Did you manage to do this? @ckobus

ckobus commented 4 years ago

Sorry, I just noticed your message. Yes, I finally succeeded; I had to adapt the script to convert pronunciation from the ARPAbet alphabet to the IPA one and then I adapted the Kaldi script prepare_lang.sh to create a new L.fst. At the end, the engine works quite well on my domain. Thanks for the quality of the acoustic models!!

ammyt commented 4 years ago

Hi @ckobus ,which scripts did you use and from where after converting to ipa? Can you please clarify?

fquirin commented 3 years ago

@gooofy , @ckobus , @ammyt I'm pretty confused about the phoneme set as well right now. When I have an IPA result do I use SAMPA, X-SAMPA, Conlang X-SAMPA (the " doesn't really exist in lexicon.txt) , X-ARPABET or any variation of this? :sweat_smile: Did anyone figure this out?

abdullah-tayeh commented 3 years ago

Hi @fquirin , there is a script in the package that does the conversion automatically (at least for german) I think it was speech_lex_edit. You basically use speech_lex_edit then type the word in german then it does the conversion automatically for you

fquirin commented 3 years ago

Hi @abdullah-tayeh , thanks for the note :-) I followed the breadcrumbs and I think they lead to ipa2xsampa, but looking at the translation table it differs at least in one point from the official X-SAMPA standard using a different apostrophe for "primary stress": ' instead of ". I wonder what else is different :thinking:

gooofy commented 3 years ago

@fquirin, please check out the tables in https://github.com/gooofy/py-nltools/blob/master/nltools/phonetics.py which should contain all the phonemes used in zamia-speech

fquirin commented 3 years ago

hey @gooofy , yes that's where I found ipa2xsampa but when I compared it to Gruut-IPA sampa conversion I realized its using the wrong apostrophe for "primary stress". So far this is the only difference I've found but I didn't check all the phonemes.

I'm building a new version of kaldi-lm-adapt and wanted to add an espeak-to-zamia feature (espeak IPA) for new lexicon entries :slightly_smiling_face: . Btw the 2019 Zamia Kaldi models still rock :sunglasses: :+1:

gooofy commented 3 years ago

AFAIR I decided against the concept of "primary stress" vs "secondary stress" when designing the zamia phoneme set, instead I went with general "stress" marks which can appear multiple times within one word.
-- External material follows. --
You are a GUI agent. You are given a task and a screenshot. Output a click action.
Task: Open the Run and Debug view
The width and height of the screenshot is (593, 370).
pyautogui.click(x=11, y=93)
Main reason was dealing with german compound words but also practicality: zamia's phoneme set is geared towards dealing with tts results which can contain arbitrary numbers of stress marks depending on the tool used. In fact, I don't recall any tts engine distinguishing primary and secondary stress.

fquirin commented 3 years ago

Thanks for the explanation @gooofy ! I tried to search for info about "AFAIR" before but couldn't find anything ^^. I can't say that I fully understand how to work with "primary stress" and "secondary stress", but according to your explanation I should be safe if I convert IPA to XSAMPA and then replace the apostrophe? Or maybe even better, use the normalization given in the file?

IPA_normalization = {
        u':' : u'ː',
        u'?' : u'ʔ',
        u'ɾ' : u'ʁ',
        u'ɡ' : u'g',
        u'ŋ' : u'ɳ',
        u' ' : None,
        u'(' : None,
        u')' : None,
        u'\u02c8' : u'\'',
        u'\u032f' : None,
        u'\u0329' : None,
        u'\u02cc' : None,
        u'\u200d' : None,
        u'\u0279' : None,
        u'\u0361' : None,
}
gooofy commented 3 years ago

https://en.wiktionary.org/wiki/AFAIR#:~:text=(Internet%20slang)%20Initialism%20of%20as,as%20far%20as%20I%20remember.

gooofy commented 3 years ago

From my experience converting from IPA can always be difficult, depending on the source. That IPA-normalization table grew when I started extracting IPA from wiktionary and is certainly by no means complete (or correct, for that matter).

fquirin commented 3 years ago

Ok weird, shouldn't there be a clear set of characters and conversion rules for IPA to X-SAMPA? :confused: I was planning on using espeak-ng IPA (espeak-ng -v de -x -q --sep=" " --ipa "test") as main source :thinking:

fquirin commented 3 years ago

To be honest I don't understand this IPA normalization table entirely :thinking: . For example those characters:

u'ɾ' : u'ʁ',
...
u'ŋ' : u'ɳ',

All 4 of them exist in the IPA table and have a different purpose. Why would you convert one to another?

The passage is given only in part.